ひなちゃんは今、病院で寂しく、辛い思いをしている。可哀想だ。いたたまれない。
「早く、会いにいこ」
「うん」
寂しさを振り払おうと、二人は病院へと急ぐことにした。
◆ ◆ ◆ ◆
「……あ。純也、くん。紗理奈ちゃん。こんにちは」
病室のベッドの上には、相変わらず記憶を失ったままの日向がいた。
「ひなちゃん、こんにちは」
紗理奈が挨拶をする。何だか他人にしているみたいで、悲しい。
「やあ。……あれ、おばさんは?」
「今、お茶を持ってきてくれるって。出て行ったところなの」
「そうなんだ」
今の日向は眼鏡をかけてなくて、いつもとは印象が違っていた。
「今って、コンタクトしてるの?」
「うん。お母さんが持ってきてくれたの」
「そっか」
どことなく違和感を感じる純也。
「あの……。私って、いつも眼鏡をかけていたの?」
今まで、どうだったのだろうか。日向は気になった。
「いつもってわけじゃないけど、ほとんどそうだった、かな」
「いろんなひなちゃんを見たい、とか言ってたねー。純也」
「う……」
「僕の気分次第で、髪形とか眼鏡を変えるよーに。とかさ……。まあ、アマアマすぎてみてられなかったわー。ひなちゃんもひなちゃんで、はい、わかりました。なんて言っちゃってさ。本当に、純也に甘いんだから」
「い、いいじゃないか。本当にそう思ったんだから」
純也は恥ずかしくなって、ぷいと横を向く。
「ま、こんなふうに純也は変な奴だけど、悪い奴じゃないし、人畜無害だとは思うわ」
「紗理奈みたいに凶暴じゃないしね」
「そうそう……。って、だれが凶暴よっ!」
「あんたやあんた」
「あたしのどこが凶暴だってのよっ!」
「さっき、実の兄貴を本気でどつきまわしてたじゃないか!」
「んなもん、加減したに決まってんでしょーが!」
「あれでかよ! なお悪いわっ! 加減してあの威力かよっ! えーさん本気で一瞬白目剥いてたぞ!」
「あの馬鹿兄貴はあの程度じゃ死なんっ!」
「……」
そんな二人の言い争いを見ていて、おかしくて思わずくすっと微笑む日向。
「あ」
「ひなちゃん笑った~」
「え? え?」
戸惑う日向に対し、純也と紗理奈は手を叩き合って喜んでいた。まるで、バスケの試合でスリーポイントでも決めたかのように。
「あ、いや、あのね」
「いつも僕と紗理奈でこんなふうにしょーもなく馬鹿な話をしては、その度にひなちゃんにくすくす笑われていたんだよ」
「そうなんだ」
「何だか、久しぶりだね。こういう感じ」
「そう、なんだ」
なんとなく、自分がこの二人とどういう関係であったか想像できて、不安という名の霧が少しだけ晴れていった。

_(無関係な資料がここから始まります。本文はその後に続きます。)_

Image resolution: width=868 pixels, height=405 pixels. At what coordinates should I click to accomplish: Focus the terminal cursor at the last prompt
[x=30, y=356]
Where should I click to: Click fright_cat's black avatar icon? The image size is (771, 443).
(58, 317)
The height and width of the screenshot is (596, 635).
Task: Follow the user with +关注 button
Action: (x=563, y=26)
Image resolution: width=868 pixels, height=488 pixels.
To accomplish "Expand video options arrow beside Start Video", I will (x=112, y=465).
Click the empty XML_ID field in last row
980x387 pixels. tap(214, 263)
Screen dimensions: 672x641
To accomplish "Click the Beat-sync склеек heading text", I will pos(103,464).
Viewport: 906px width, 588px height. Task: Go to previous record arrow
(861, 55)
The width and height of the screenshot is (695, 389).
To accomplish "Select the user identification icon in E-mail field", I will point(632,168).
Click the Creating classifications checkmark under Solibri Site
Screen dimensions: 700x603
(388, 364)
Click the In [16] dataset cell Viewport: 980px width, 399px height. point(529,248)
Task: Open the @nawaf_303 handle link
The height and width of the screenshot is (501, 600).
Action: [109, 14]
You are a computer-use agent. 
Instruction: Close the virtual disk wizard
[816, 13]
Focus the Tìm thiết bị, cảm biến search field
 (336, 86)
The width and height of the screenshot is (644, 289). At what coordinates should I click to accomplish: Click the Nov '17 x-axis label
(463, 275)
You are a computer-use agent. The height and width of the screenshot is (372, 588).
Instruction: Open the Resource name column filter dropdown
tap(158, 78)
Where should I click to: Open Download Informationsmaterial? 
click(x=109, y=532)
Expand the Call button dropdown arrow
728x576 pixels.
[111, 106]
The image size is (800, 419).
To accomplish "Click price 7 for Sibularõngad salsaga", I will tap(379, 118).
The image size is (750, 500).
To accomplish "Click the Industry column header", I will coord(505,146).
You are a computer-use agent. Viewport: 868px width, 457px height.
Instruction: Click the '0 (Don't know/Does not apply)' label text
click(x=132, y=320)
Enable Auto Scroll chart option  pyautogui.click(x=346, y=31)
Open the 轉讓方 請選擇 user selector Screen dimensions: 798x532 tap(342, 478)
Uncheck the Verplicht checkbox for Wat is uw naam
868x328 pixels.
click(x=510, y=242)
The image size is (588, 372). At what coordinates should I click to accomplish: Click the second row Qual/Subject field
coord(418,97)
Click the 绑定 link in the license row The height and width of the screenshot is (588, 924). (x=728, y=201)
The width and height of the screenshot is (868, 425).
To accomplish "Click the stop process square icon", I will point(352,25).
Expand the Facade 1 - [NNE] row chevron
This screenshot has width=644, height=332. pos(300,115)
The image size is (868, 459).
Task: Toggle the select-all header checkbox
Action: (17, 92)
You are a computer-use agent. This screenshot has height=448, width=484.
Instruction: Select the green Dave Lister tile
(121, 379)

「あの……。私ね。もうちょっとしたら、学校に戻れるって、先生が言ってたの」
日向は遠慮しながら、そう言われたことを二人に告げた。
「そうなんだ」
「うん。もちろん、ちょくちょく通院は続けないといけないけど。その方がいいだろうって。日常生活こそが、リハビリになるんじゃないかって」
「よかった。本当に」
小さなころからいつも一緒にいた幼なじみが戻ってくる。純也も紗理奈も心の底から喜んでいた。
「あ、それでね……。純也くん」
「何?」
「私……。その。眼鏡かけた方が、いいの?」
心配そうな顔をして、そんなことを聞く日向。純也は笑いながら、何度か首を振る。
「……ひなちゃんの好きな方で、いいよ」
律儀にそんなことで戸惑う彼女は、記憶を失ってはいてもやっぱり変わらないな、と純也は思った。
「いいの?」
いいに決まっている。
「ひなちゃんはひなちゃんだもん。眼鏡をかけてもかけてなくても、僕の一番好きな女の子はひなちゃんなんだから……。そんなこと心配しないで。今はそんなこと、気にしなくていいんだよ」
「……」
純也の優しさに触れて、嬉しいなと日向は思う。でも、面と向かって言われてちょっと恥ずかしくて、頬を赤らめる。
「……。純也ー」
呆気に取られたような紗理奈。なんだこれ? ドラマのワンシーンかよと思っているようだ。
「何だいお邪魔虫さん」
「……いや、折角のラブラブシーンに水差して悪いんだけど。素で甘いわー。この部屋の空気がねー。何だか胸焼けしそうだわー」
「シュークリーム専門店ビアードダディから漂う匂いくらい甘い?」
純也は駅前にある、店先からやたら甘ったるい匂いがするシュークリーム屋さんのことを思い出す。日向と紗理奈と一緒によく行った、硬い生地のパイシューがおいしいお店を。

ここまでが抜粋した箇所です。